La debolezza di darsi in preda in generale con paura alle proprie morbose sensazioni senz’alcun fisso oggetto (per conseguenza senza tentare di padroneggiarle colla ragione) — , la malattia de’ grilli (hypochondria vaga)1, che non ha sede fissa nel corpo, essendo una mera creatura della fantasia, e perciò può chiamarsi pure poetica — in cui il paziente crede osservare in sè stesso tutte le malattie che legge ne’ libri — , è appunto il contrario di quella facoltà dell’animo di padroneggiare i proprj morbosi sentimenti, vale a dire pusillanimità di covare su’ mali che potessero sopravvenire all’uomo, senza poter loro resistere ove per avventura venissero; è questa una specie di manía, che invero può aver forse per causa qualche materia morbosa (flatulenza od ostruzione), la quale però non è sentita immediatamente quando affetta il senso, ma presentata come imminente dalla fantasia poetica, e allora quel tormentatore di sè stesso (heautontimorumenos), invece di farsi animo, invoca invano l’ajuto del medico, giacchè egli solo può scacciare colla dietetica del suo giuoco di pensieri le idee molestanti, che tornano involontariamente e davvero, di mali entro i quali nulla potrebbe farsi, se venissero di fatto.

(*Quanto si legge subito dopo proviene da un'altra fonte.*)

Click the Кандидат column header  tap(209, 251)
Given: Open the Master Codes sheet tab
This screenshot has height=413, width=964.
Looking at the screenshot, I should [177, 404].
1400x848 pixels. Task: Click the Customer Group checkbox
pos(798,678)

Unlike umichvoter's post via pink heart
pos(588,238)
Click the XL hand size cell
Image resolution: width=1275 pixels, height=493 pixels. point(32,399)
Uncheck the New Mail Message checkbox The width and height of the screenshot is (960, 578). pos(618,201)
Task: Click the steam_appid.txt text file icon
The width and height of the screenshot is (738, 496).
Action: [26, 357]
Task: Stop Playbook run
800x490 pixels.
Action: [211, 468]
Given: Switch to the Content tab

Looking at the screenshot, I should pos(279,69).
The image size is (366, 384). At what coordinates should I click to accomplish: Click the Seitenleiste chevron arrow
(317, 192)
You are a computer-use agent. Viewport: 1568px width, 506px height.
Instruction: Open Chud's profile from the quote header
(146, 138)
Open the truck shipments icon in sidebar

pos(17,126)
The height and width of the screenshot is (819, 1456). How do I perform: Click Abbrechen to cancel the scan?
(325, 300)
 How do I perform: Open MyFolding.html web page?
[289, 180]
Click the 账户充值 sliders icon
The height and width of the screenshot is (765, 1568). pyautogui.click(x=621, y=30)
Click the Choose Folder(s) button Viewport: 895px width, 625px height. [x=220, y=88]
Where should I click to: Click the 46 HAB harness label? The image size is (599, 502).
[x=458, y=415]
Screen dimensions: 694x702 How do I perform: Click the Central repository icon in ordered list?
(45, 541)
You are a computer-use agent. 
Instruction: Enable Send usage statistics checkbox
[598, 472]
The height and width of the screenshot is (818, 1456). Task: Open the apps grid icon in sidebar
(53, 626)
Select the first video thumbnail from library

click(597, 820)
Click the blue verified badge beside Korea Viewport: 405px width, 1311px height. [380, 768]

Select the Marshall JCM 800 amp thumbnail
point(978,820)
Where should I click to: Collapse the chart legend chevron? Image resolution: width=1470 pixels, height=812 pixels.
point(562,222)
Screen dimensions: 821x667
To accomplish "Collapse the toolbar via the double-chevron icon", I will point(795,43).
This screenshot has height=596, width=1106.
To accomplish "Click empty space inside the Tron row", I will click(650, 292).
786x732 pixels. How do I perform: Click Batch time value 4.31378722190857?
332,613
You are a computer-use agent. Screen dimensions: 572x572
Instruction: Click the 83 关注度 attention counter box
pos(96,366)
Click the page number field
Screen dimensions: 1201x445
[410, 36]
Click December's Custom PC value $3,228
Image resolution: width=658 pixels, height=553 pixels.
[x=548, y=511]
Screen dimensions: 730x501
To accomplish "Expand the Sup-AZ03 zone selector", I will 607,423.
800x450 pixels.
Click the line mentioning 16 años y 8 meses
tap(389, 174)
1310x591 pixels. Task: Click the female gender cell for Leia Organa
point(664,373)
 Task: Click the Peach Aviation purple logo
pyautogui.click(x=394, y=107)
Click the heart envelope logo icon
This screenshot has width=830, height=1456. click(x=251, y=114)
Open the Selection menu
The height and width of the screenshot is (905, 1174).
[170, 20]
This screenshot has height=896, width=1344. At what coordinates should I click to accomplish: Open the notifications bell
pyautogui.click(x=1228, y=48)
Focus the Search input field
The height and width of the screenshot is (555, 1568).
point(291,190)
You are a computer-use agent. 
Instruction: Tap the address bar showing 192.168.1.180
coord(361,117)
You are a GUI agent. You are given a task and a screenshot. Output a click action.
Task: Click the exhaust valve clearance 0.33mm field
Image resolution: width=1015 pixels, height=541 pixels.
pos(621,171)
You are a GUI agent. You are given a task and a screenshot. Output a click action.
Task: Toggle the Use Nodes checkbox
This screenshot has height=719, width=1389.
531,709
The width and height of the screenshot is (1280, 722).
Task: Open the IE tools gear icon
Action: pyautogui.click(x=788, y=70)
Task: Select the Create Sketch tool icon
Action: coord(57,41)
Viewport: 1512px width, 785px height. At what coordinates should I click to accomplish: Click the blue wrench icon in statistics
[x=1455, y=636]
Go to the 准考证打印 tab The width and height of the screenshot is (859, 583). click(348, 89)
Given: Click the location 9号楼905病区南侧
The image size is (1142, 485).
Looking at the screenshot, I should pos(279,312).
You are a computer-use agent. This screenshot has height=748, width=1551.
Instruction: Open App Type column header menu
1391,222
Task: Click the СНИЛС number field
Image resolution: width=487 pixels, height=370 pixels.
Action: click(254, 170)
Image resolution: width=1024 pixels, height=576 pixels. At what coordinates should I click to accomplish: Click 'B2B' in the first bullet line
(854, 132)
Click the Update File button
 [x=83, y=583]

Non si può esigere da colui che è affetto da siffatta malattia, di potere col solo proponimento padroneggiare morbose sensazioni, poichè se ciò ei potesse, non sarebbe ipocondriaco. Un uomo ragionevole non statuisce una tale ipocondria, ma se gli sopravvengono affanni, che degenerano in grilli, cioè in mali immaginarj, egli si domanda se ve ne sia presente un oggetto; se nulla trova che possa dare fondata cagione a quest’ansietà, ovvero se vede che comunque tale oggetto vi fosse realmente non sarebbe però possibile evitarne il suo effetto, egli va con questo detto dell’interno suo sentimento all’ordine del giorno, cioè, egli lascia la sua oppressione di onore (che in allora non è che topica) al suo posto, quasi come se non gli calesse, e ne dirige la sua attenzione su faccende con cui ha a che fare.
In quanto a me, in causa dello stretto e piano mio petto, che lascia poco spazio al moto del cuore e de’ polmoni, ho una naturale disposizione all’ipocondria, che ne’ primi anni giunse sino al tedio della vita. Ma il riflettere che la cagione di questa strettezza di cuore sia forse meramente meccanica ed incurabile, fece sì che non ci poneva più mente, e nel tempo che mi sentiva oppresso nel cuore, regnava nella testa serenità e tranquillità, che non mancava di appalesarsi pure in società, non secondo l’alternativo umore (come sogliono gl’ipocondrici), ma a bella posta e in modo naturale. E siccome si prova più piacere della vita per quel che si fa, nel libero uso suo, che per quel che si gode, così si possono opporre lavori spirituali, altra maniera di promovente sentimento vitale, agli ostacoli appartenenti solo al corpo. L’oppressione mi è rimasta, attesochè la sua cagione trovasi nella fisica mia struttura, ma ho potuto signoreggiare la sua influenza su i miei pensieri ed azioni, col rimuovere l’attenzione da questo sentimento, come se non m’appartenesse.
Note
- ↑ A differenza della topica (hypochondria intestinalis).